- [Material provided]:

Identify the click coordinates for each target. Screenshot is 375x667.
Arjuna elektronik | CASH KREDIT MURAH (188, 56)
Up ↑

--

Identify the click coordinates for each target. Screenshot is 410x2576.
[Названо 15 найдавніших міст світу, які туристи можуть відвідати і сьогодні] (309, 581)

==

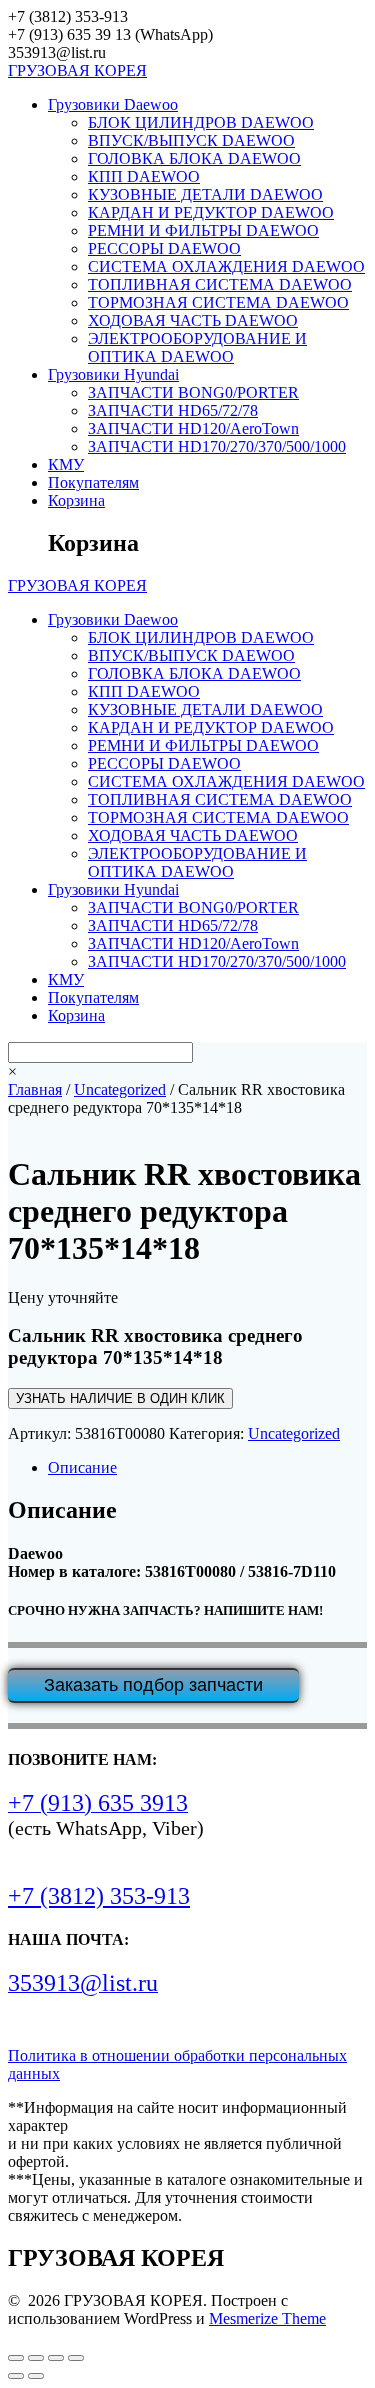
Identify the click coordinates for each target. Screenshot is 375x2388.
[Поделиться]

- [Task goal]:
Within the entries above, count each line holding the string "coordinates". Give only the result.

- [Task solution]:
3